In 1991 I earned my BFA alongside an obsessively driven and competitive band of studio mates. After a year of working at a local ad agency I predictably abandoned advertising and I fell in love with editorial design and took a job at a national publishing company that was the first to deliver completely digital design and prepress services. Other jobs merged career and relevancy, e.g. posters and website for The Jazz foundation of Memphis and creative direction of the publication Number: An Independent Quarterly of the Visual Arts, to name a few.

Looking to take the next logical step following the leap from artist in town of 13,000 to designer in city of 700,000, I sought work in Chicago, city of 6,000,000. I not only had deep family ties to the city but long saw myself as working best from within an atmosphere were everything was fair game for inspiration, and the inspiration was limitless. The buzzword was “new media” and I came face to face with the CEO of every major corporation, hesitant but wide-eyed, ready to cash in. But after leaving an impressive but bloated agency, I and six partners found the internet to be a tool for serving as much as selling.

Taking my career to the level of a calling, I still find the challenges of modernity a novel pursuit. Design is created and given away, communication is disseminated, our work is absorbed and if successful enmeshed in humanity. It is sacrificial. I am a designer, but first and foremost I am a public servant.


Frankendesign is a 15-year and ongoing collaboration of graphic designers Michael Forsythe and David Thompson.

Although content on this web site may be disproportionally not about graphic design, it is about the dissemination of information, a sine qua non of graphic design.

‘Frankendesign’ is a common term used to describe the dysfunctional array of aesthetics being broadcast to a public indifferent to where the information originates and how it is delivered. Furthermore, most frankendesign is created by this very public, unknowingly promoting the abuse of misinformation and misrepresentation by gleaning the junkyards of discarded graphic design absent of context and void of purpose.

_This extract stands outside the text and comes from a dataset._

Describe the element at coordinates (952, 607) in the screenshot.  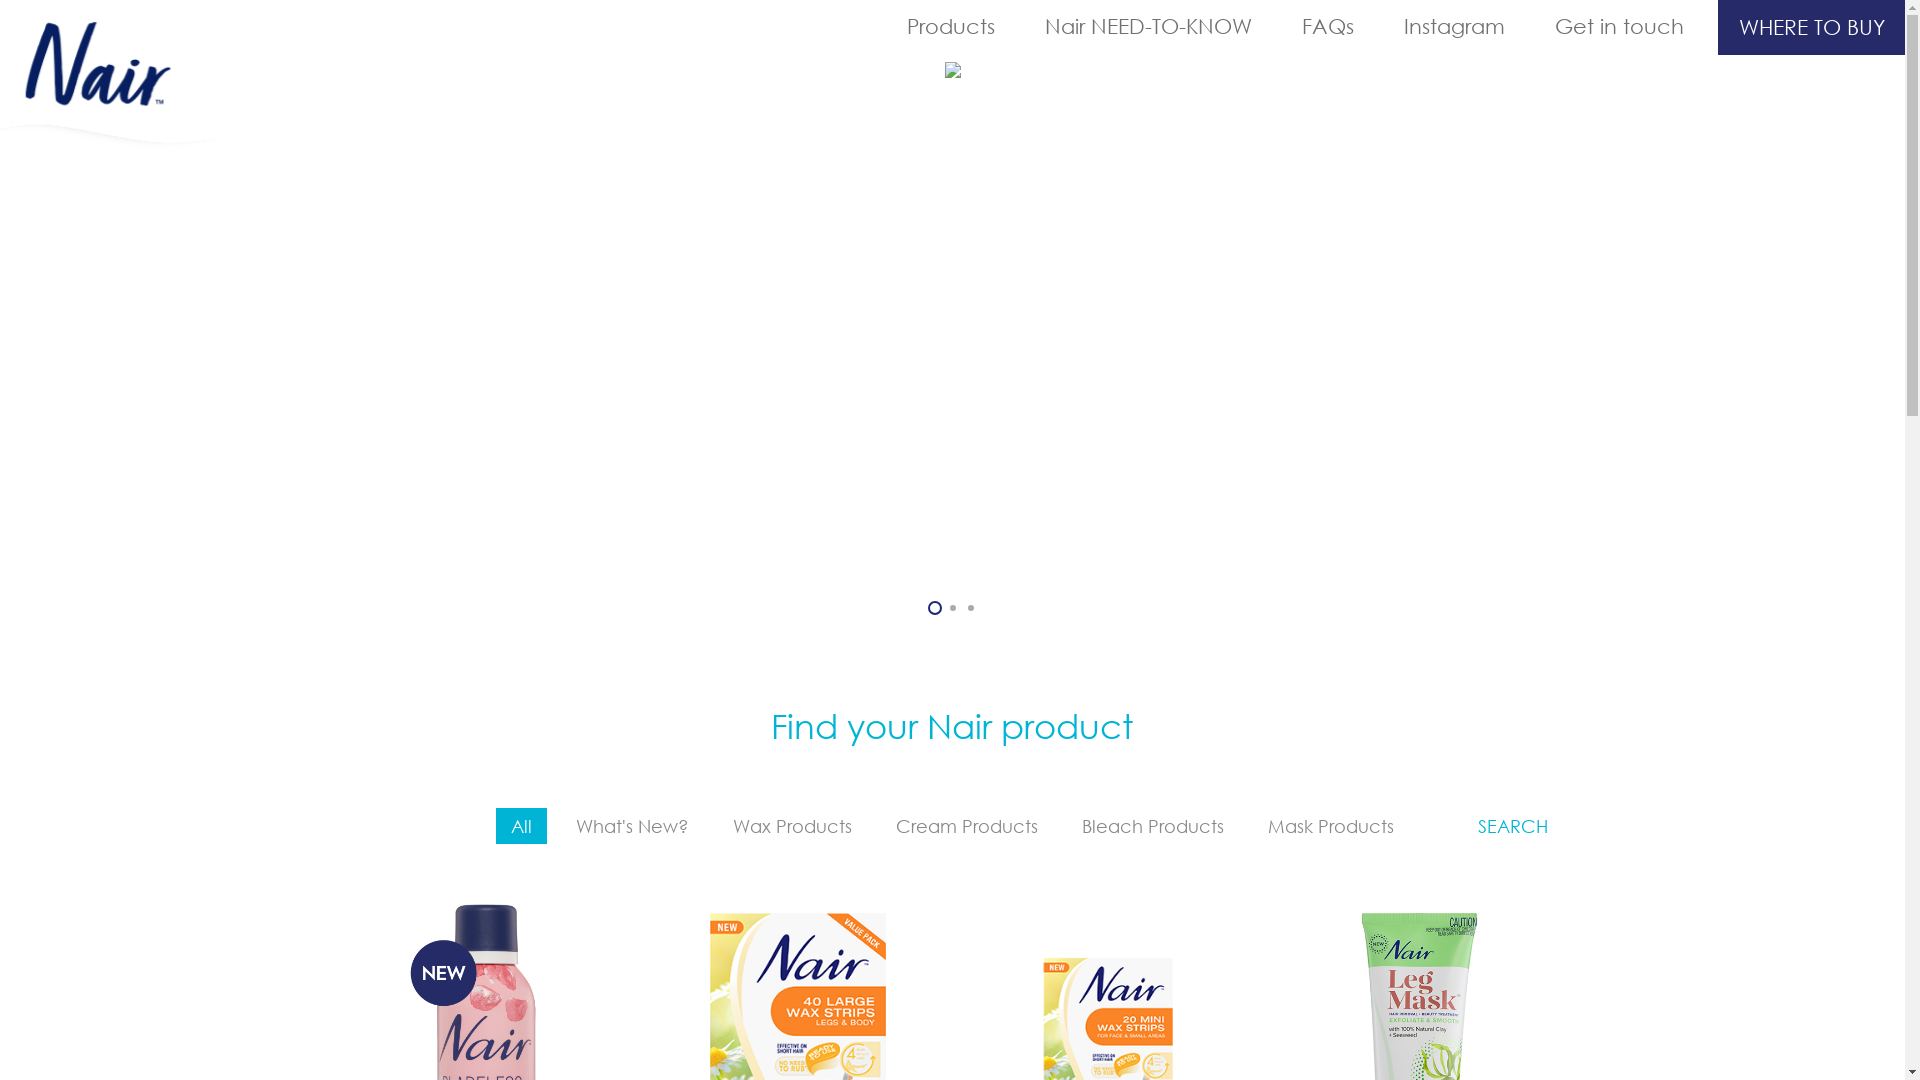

Partly in jest, we adorn this moniker as we feed the gutless industry which subjugates itself to its own demise. On the other hand, the individual efforts as well as collaborations of Frankendesign serve as a collective creative outlet for the experimental as well as the proven techniques and aesthetics of our industry—an industry which does little to embrace the educational essence of communication and the inherent humanity in art. Within our own industry, we create frankendesign.